Tally every line in the data that has the word "Expand" and report only the total.
[Opening INFORMATION GIVEN section]
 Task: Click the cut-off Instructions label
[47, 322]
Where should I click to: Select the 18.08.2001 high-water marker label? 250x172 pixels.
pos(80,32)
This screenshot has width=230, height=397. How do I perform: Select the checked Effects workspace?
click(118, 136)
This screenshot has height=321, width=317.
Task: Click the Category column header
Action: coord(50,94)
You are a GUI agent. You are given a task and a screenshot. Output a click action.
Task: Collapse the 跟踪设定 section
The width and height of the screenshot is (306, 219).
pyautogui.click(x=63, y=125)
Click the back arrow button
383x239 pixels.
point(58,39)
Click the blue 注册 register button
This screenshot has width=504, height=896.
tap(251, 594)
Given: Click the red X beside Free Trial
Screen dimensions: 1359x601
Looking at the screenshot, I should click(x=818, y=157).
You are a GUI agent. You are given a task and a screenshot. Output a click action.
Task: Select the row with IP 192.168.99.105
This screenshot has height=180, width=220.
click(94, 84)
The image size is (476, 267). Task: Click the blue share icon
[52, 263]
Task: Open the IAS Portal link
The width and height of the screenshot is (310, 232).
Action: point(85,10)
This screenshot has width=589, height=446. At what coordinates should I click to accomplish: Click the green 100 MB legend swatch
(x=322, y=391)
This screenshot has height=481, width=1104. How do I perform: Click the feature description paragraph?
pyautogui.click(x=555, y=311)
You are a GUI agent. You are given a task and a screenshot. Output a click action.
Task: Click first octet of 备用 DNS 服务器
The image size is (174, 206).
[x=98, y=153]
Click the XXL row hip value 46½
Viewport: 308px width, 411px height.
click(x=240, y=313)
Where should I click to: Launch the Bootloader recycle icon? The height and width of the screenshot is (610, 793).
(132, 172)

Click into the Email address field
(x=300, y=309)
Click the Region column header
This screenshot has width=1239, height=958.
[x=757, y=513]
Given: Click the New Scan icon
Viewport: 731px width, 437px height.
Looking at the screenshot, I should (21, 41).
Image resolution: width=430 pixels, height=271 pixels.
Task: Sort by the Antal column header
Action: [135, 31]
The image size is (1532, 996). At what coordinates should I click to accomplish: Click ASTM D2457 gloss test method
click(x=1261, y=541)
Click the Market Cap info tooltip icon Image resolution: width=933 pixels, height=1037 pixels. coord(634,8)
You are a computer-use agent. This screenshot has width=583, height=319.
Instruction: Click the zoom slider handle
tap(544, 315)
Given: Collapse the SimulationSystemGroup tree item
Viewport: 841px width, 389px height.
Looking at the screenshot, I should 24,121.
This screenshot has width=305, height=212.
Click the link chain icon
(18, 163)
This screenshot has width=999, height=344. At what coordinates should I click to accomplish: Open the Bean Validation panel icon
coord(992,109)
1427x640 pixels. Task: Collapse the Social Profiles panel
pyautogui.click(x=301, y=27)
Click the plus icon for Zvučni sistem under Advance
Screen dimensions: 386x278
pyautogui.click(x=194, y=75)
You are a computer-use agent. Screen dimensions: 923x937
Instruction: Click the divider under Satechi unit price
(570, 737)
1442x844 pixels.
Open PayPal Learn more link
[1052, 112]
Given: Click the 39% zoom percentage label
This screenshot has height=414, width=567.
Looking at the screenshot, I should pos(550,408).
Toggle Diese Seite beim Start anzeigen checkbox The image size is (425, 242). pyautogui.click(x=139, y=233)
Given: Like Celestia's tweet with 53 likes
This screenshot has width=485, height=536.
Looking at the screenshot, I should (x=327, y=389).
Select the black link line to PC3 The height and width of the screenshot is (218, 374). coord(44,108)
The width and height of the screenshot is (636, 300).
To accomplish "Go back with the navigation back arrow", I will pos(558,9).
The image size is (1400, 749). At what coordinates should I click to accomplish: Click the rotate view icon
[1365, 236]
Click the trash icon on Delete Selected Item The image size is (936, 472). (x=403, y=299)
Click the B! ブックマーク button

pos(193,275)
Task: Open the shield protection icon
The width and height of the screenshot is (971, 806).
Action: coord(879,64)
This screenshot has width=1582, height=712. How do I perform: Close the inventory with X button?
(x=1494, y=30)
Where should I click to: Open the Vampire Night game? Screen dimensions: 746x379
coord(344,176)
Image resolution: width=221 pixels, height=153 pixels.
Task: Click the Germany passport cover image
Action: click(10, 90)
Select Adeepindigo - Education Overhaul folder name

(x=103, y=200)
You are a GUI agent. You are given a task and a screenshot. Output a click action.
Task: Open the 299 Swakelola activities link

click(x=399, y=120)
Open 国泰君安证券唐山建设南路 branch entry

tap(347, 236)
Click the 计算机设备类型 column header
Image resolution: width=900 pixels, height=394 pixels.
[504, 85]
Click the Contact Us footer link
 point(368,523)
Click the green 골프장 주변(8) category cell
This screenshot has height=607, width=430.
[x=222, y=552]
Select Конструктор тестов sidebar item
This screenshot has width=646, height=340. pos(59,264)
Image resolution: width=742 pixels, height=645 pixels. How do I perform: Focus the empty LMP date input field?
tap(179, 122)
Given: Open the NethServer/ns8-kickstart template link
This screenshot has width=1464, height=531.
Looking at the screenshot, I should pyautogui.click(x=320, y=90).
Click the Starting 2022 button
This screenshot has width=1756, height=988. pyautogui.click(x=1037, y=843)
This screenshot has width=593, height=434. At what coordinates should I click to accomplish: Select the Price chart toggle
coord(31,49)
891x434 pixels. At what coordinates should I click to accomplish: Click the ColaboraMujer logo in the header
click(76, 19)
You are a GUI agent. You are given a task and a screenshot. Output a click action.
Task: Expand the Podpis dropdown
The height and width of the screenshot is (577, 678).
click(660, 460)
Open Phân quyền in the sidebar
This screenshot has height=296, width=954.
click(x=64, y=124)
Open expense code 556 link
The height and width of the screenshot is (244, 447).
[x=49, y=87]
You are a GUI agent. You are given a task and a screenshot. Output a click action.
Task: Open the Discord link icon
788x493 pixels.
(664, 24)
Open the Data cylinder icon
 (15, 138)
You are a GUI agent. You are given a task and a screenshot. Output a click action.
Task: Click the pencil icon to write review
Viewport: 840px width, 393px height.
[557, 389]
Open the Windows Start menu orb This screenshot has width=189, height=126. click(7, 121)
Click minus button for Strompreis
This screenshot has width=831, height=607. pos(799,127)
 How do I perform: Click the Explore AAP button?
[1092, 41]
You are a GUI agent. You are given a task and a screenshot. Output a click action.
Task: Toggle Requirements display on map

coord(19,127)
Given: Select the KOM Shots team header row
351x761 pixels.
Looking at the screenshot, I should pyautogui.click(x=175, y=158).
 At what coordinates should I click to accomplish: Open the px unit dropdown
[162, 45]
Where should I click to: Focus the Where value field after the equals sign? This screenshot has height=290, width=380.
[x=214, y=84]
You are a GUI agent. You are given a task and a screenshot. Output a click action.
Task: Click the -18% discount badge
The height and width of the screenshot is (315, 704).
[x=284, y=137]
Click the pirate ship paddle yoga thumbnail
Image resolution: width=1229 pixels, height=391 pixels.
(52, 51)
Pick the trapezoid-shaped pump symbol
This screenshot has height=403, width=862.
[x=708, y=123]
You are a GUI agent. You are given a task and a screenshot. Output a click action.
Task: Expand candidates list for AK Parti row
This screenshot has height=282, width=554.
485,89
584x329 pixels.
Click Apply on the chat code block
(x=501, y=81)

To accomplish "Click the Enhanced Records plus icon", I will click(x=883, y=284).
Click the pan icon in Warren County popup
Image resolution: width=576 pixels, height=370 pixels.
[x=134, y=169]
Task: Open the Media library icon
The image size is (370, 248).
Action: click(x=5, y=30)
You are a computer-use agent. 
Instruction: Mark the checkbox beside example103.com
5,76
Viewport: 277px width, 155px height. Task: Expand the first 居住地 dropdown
[Closing INFORMATION GIVEN section]
• [ANSWER TO THE PROBLEM] 3